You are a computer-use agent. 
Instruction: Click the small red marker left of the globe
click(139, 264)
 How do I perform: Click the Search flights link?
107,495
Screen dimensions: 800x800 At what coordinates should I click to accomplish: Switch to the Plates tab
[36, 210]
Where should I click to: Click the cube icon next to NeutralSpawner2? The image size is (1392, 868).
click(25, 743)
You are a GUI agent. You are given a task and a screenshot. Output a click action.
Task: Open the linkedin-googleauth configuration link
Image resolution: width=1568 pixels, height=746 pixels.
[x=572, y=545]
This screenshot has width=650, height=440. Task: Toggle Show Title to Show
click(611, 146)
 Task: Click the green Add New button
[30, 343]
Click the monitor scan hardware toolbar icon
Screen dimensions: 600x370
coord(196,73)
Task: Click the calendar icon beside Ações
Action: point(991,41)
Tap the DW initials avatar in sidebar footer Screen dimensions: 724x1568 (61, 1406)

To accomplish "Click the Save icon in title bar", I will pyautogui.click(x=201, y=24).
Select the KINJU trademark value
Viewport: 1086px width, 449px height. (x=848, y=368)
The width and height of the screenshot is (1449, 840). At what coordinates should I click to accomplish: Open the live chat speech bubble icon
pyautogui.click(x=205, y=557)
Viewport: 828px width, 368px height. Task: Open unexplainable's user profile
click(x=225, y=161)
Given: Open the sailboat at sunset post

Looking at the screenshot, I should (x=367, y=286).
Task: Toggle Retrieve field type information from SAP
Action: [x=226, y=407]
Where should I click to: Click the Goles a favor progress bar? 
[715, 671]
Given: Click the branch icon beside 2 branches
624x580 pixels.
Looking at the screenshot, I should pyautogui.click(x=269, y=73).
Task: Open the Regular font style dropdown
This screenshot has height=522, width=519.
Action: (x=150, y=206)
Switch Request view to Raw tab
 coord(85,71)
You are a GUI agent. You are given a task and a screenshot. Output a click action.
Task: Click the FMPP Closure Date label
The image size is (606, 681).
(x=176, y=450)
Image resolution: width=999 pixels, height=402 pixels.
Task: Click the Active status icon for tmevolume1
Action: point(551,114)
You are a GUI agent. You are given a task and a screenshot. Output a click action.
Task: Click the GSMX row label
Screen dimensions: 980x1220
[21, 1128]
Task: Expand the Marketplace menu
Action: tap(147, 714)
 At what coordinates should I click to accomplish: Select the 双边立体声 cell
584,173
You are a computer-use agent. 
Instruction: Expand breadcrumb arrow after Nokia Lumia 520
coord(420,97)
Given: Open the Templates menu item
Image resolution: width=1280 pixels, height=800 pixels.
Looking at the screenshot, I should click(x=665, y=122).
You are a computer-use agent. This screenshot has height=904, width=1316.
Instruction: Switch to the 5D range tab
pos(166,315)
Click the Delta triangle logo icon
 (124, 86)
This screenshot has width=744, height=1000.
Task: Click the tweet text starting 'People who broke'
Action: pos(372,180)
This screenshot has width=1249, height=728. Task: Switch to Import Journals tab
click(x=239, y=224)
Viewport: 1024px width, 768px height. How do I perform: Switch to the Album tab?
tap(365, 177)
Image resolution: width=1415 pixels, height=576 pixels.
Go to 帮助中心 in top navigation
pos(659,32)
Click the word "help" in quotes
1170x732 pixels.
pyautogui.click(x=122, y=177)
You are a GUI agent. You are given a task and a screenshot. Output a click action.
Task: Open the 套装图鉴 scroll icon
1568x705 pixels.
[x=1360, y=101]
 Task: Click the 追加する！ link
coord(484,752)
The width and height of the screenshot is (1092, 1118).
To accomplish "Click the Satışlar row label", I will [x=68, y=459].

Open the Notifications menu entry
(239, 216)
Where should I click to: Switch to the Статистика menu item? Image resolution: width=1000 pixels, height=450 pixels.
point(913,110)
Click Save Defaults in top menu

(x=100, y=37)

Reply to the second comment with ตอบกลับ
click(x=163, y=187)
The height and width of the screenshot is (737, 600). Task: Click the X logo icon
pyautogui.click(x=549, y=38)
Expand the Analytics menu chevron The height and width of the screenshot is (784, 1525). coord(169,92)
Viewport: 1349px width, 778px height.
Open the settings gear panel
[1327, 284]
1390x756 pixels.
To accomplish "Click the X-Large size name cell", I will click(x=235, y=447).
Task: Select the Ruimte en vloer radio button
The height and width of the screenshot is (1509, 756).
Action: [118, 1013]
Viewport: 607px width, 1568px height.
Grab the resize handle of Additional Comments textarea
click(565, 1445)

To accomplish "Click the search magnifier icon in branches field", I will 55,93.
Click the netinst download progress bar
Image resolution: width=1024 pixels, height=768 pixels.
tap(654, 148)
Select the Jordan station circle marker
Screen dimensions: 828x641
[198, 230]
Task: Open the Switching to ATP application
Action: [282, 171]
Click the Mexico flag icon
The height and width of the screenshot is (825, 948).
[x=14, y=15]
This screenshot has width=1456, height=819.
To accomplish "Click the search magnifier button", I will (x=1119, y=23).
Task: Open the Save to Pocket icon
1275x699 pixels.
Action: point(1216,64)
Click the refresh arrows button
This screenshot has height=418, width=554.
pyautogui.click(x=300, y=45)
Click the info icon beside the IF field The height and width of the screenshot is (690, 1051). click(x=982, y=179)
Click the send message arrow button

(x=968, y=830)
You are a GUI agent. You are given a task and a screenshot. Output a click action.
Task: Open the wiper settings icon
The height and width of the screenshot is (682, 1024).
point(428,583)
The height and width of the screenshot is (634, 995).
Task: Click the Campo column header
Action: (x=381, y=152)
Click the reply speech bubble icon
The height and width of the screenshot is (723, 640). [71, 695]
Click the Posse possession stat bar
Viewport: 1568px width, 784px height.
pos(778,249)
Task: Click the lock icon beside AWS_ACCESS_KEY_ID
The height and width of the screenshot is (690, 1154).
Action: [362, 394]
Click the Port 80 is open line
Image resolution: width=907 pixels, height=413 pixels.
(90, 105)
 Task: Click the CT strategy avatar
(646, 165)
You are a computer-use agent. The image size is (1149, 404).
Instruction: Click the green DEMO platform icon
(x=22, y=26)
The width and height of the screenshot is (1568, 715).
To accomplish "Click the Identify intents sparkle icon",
* * * * * * * * *
§ GOAL OF THE EXERCISE: Write the data above out again in full, with every word as given.

§ OUTPUT OF THE EXERCISE:
You are a computer-use agent. 
Instruction: Click the small red marker left of the globe
click(139, 264)
 How do I perform: Click the Search flights link?
107,495
Screen dimensions: 800x800 At what coordinates should I click to accomplish: Switch to the Plates tab
[36, 210]
Where should I click to: Click the cube icon next to NeutralSpawner2? The image size is (1392, 868).
click(25, 743)
You are a GUI agent. You are given a task and a screenshot. Output a click action.
Task: Open the linkedin-googleauth configuration link
Image resolution: width=1568 pixels, height=746 pixels.
[x=572, y=545]
This screenshot has width=650, height=440. Task: Toggle Show Title to Show
click(611, 146)
 Task: Click the green Add New button
[30, 343]
Click the monitor scan hardware toolbar icon
Screen dimensions: 600x370
coord(196,73)
Task: Click the calendar icon beside Ações
Action: point(991,41)
Tap the DW initials avatar in sidebar footer Screen dimensions: 724x1568 (61, 1406)

To accomplish "Click the Save icon in title bar", I will pyautogui.click(x=201, y=24).
Select the KINJU trademark value
Viewport: 1086px width, 449px height. (x=848, y=368)
The width and height of the screenshot is (1449, 840). At what coordinates should I click to accomplish: Open the live chat speech bubble icon
pyautogui.click(x=205, y=557)
Viewport: 828px width, 368px height. Task: Open unexplainable's user profile
click(x=225, y=161)
Given: Open the sailboat at sunset post

Looking at the screenshot, I should (x=367, y=286).
Task: Toggle Retrieve field type information from SAP
Action: [x=226, y=407]
Where should I click to: Click the Goles a favor progress bar? 
[715, 671]
Given: Click the branch icon beside 2 branches
624x580 pixels.
Looking at the screenshot, I should pyautogui.click(x=269, y=73).
Task: Open the Regular font style dropdown
This screenshot has height=522, width=519.
Action: (x=150, y=206)
Switch Request view to Raw tab
 coord(85,71)
You are a GUI agent. You are given a task and a screenshot. Output a click action.
Task: Click the FMPP Closure Date label
The image size is (606, 681).
(x=176, y=450)
Image resolution: width=999 pixels, height=402 pixels.
Task: Click the Active status icon for tmevolume1
Action: point(551,114)
You are a GUI agent. You are given a task and a screenshot. Output a click action.
Task: Click the GSMX row label
Screen dimensions: 980x1220
[21, 1128]
Task: Expand the Marketplace menu
Action: tap(147, 714)
 At what coordinates should I click to accomplish: Select the 双边立体声 cell
584,173
You are a computer-use agent. 
Instruction: Expand breadcrumb arrow after Nokia Lumia 520
coord(420,97)
Given: Open the Templates menu item
Image resolution: width=1280 pixels, height=800 pixels.
Looking at the screenshot, I should click(x=665, y=122).
You are a computer-use agent. This screenshot has height=904, width=1316.
Instruction: Switch to the 5D range tab
pos(166,315)
Click the Delta triangle logo icon
 (124, 86)
This screenshot has width=744, height=1000.
Task: Click the tweet text starting 'People who broke'
Action: pos(372,180)
This screenshot has width=1249, height=728. Task: Switch to Import Journals tab
click(x=239, y=224)
Viewport: 1024px width, 768px height. How do I perform: Switch to the Album tab?
tap(365, 177)
Image resolution: width=1415 pixels, height=576 pixels.
Go to 帮助中心 in top navigation
pos(659,32)
Click the word "help" in quotes
1170x732 pixels.
pyautogui.click(x=122, y=177)
You are a GUI agent. You are given a task and a screenshot. Output a click action.
Task: Open the 套装图鉴 scroll icon
1568x705 pixels.
[x=1360, y=101]
 Task: Click the 追加する！ link
coord(484,752)
The width and height of the screenshot is (1092, 1118).
To accomplish "Click the Satışlar row label", I will [x=68, y=459].

Open the Notifications menu entry
(239, 216)
Where should I click to: Switch to the Статистика menu item? Image resolution: width=1000 pixels, height=450 pixels.
point(913,110)
Click Save Defaults in top menu

(x=100, y=37)

Reply to the second comment with ตอบกลับ
click(x=163, y=187)
The height and width of the screenshot is (737, 600). Task: Click the X logo icon
pyautogui.click(x=549, y=38)
Expand the Analytics menu chevron The height and width of the screenshot is (784, 1525). coord(169,92)
Viewport: 1349px width, 778px height.
Open the settings gear panel
[1327, 284]
1390x756 pixels.
To accomplish "Click the X-Large size name cell", I will click(x=235, y=447).
Task: Select the Ruimte en vloer radio button
The height and width of the screenshot is (1509, 756).
Action: [118, 1013]
Viewport: 607px width, 1568px height.
Grab the resize handle of Additional Comments textarea
click(565, 1445)

To accomplish "Click the search magnifier icon in branches field", I will 55,93.
Click the netinst download progress bar
Image resolution: width=1024 pixels, height=768 pixels.
tap(654, 148)
Select the Jordan station circle marker
Screen dimensions: 828x641
[198, 230]
Task: Open the Switching to ATP application
Action: [282, 171]
Click the Mexico flag icon
The height and width of the screenshot is (825, 948).
[x=14, y=15]
This screenshot has width=1456, height=819.
To accomplish "Click the search magnifier button", I will (x=1119, y=23).
Task: Open the Save to Pocket icon
1275x699 pixels.
Action: point(1216,64)
Click the refresh arrows button
This screenshot has height=418, width=554.
pyautogui.click(x=300, y=45)
Click the info icon beside the IF field The height and width of the screenshot is (690, 1051). click(x=982, y=179)
Click the send message arrow button

(x=968, y=830)
You are a GUI agent. You are given a task and a screenshot. Output a click action.
Task: Open the wiper settings icon
The height and width of the screenshot is (682, 1024).
point(428,583)
The height and width of the screenshot is (634, 995).
Task: Click the Campo column header
Action: (x=381, y=152)
Click the reply speech bubble icon
The height and width of the screenshot is (723, 640). [71, 695]
Click the Posse possession stat bar
Viewport: 1568px width, 784px height.
pos(778,249)
Task: Click the lock icon beside AWS_ACCESS_KEY_ID
The height and width of the screenshot is (690, 1154).
Action: [362, 394]
Click the Port 80 is open line
Image resolution: width=907 pixels, height=413 pixels.
(90, 105)
 Task: Click the CT strategy avatar
(646, 165)
You are a computer-use agent. The image size is (1149, 404).
Instruction: Click the green DEMO platform icon
(x=22, y=26)
The width and height of the screenshot is (1568, 715).
To accomplish "Click the Identify intents sparkle icon",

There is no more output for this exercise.